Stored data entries
- Opening Delimiter -
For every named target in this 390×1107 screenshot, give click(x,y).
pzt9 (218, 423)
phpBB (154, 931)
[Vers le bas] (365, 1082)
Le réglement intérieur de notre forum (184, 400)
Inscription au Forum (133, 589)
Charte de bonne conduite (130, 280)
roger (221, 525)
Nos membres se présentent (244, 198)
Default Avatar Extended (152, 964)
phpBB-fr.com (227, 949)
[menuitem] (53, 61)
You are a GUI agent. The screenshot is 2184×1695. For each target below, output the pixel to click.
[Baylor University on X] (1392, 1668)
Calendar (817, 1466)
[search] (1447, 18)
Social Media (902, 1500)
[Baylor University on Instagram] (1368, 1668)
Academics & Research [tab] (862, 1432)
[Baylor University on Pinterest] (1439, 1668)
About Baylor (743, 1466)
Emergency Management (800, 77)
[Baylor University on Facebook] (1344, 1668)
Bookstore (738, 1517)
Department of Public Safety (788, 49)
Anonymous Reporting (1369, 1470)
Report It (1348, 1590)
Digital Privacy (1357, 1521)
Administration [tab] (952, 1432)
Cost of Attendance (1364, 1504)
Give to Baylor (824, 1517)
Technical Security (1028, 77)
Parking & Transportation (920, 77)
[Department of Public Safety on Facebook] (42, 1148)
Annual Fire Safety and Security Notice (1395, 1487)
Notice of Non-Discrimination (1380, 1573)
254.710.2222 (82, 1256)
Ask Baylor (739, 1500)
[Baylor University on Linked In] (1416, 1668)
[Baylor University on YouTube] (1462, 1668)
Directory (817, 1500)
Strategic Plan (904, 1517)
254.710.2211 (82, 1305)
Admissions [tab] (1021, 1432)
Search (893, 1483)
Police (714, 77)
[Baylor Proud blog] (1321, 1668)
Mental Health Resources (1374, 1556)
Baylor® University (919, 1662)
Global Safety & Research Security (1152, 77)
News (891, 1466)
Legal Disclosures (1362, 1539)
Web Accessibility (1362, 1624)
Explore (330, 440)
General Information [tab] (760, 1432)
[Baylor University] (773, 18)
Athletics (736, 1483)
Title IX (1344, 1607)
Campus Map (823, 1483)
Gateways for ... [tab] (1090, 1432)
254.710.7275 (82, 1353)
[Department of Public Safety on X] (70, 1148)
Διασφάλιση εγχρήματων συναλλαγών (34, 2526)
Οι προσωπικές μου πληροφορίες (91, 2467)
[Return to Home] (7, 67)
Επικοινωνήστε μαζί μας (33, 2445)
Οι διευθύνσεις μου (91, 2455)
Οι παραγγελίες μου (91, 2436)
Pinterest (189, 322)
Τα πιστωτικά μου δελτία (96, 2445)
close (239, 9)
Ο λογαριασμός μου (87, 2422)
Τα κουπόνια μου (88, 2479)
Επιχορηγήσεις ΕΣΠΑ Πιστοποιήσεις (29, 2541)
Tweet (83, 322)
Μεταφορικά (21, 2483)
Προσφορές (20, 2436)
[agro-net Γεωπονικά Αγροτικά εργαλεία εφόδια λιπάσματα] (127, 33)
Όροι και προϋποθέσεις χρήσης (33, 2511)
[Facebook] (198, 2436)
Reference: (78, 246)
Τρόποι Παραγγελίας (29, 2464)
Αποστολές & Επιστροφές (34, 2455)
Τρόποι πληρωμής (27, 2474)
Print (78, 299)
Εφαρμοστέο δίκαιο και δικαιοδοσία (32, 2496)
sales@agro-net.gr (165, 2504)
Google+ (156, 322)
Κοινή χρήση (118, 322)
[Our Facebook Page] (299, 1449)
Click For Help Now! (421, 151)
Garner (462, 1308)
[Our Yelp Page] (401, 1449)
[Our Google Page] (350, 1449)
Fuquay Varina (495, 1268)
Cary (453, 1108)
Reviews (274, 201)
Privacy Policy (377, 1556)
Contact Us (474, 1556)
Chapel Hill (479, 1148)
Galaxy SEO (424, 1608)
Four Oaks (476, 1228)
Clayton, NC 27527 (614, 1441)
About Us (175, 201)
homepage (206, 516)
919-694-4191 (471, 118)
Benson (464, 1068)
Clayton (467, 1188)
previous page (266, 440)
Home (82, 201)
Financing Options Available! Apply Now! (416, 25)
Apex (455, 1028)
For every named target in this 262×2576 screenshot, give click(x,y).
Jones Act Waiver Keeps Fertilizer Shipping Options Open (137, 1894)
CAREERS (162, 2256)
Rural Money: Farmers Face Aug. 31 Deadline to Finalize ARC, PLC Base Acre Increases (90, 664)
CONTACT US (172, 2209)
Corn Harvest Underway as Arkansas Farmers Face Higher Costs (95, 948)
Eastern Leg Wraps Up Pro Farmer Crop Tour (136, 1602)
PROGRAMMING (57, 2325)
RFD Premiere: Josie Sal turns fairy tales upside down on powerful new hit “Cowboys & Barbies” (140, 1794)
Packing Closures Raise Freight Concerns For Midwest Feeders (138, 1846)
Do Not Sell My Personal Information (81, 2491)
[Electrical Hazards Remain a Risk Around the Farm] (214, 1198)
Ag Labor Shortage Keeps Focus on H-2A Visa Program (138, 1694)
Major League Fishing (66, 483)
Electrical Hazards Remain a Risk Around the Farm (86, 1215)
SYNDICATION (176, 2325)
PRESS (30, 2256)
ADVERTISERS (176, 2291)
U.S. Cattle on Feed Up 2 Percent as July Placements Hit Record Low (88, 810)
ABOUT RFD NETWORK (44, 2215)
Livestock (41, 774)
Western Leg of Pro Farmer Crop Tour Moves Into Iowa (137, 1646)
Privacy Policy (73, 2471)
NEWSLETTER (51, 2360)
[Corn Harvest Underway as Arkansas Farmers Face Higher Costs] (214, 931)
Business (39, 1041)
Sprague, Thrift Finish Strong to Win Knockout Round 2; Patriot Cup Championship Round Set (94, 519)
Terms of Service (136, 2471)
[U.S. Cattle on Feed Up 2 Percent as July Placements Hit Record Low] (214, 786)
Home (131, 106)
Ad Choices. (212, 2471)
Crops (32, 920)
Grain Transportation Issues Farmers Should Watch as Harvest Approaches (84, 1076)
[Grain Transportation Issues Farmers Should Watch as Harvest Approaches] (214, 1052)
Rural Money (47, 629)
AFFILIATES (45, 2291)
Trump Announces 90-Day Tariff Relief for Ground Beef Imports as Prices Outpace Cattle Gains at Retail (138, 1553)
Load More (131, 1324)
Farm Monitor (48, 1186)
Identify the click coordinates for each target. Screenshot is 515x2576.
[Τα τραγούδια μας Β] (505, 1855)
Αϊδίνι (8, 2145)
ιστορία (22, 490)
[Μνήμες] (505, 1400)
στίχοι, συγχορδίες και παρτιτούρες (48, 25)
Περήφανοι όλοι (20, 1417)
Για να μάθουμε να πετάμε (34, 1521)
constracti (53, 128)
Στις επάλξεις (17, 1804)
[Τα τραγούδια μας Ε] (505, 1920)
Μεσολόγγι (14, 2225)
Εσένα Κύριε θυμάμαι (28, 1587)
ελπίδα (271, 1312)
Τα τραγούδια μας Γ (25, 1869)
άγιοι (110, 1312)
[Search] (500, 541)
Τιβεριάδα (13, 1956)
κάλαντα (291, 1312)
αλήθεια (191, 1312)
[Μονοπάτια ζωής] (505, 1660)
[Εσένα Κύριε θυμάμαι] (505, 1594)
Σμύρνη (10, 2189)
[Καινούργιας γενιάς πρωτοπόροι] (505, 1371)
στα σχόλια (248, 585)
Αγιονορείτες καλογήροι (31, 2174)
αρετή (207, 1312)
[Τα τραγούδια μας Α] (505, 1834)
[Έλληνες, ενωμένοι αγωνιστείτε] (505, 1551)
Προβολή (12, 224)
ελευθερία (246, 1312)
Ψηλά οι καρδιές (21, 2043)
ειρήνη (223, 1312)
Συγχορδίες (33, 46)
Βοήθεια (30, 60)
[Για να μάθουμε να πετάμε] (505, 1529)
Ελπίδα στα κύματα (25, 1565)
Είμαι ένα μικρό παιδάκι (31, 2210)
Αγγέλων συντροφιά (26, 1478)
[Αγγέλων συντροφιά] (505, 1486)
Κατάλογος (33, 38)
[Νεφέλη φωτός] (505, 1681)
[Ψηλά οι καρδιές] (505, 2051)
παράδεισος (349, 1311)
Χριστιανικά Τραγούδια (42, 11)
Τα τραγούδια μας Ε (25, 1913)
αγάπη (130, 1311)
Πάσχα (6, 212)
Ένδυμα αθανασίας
- Closing Delimiter -
ACTIVITY
In the data above, each line holding "named" is to be found and copied.

ANSWER AREA
For every named target in this 390×1107 screenshot, give click(x,y).
For every named target in this 262×2576 screenshot, give click(x,y).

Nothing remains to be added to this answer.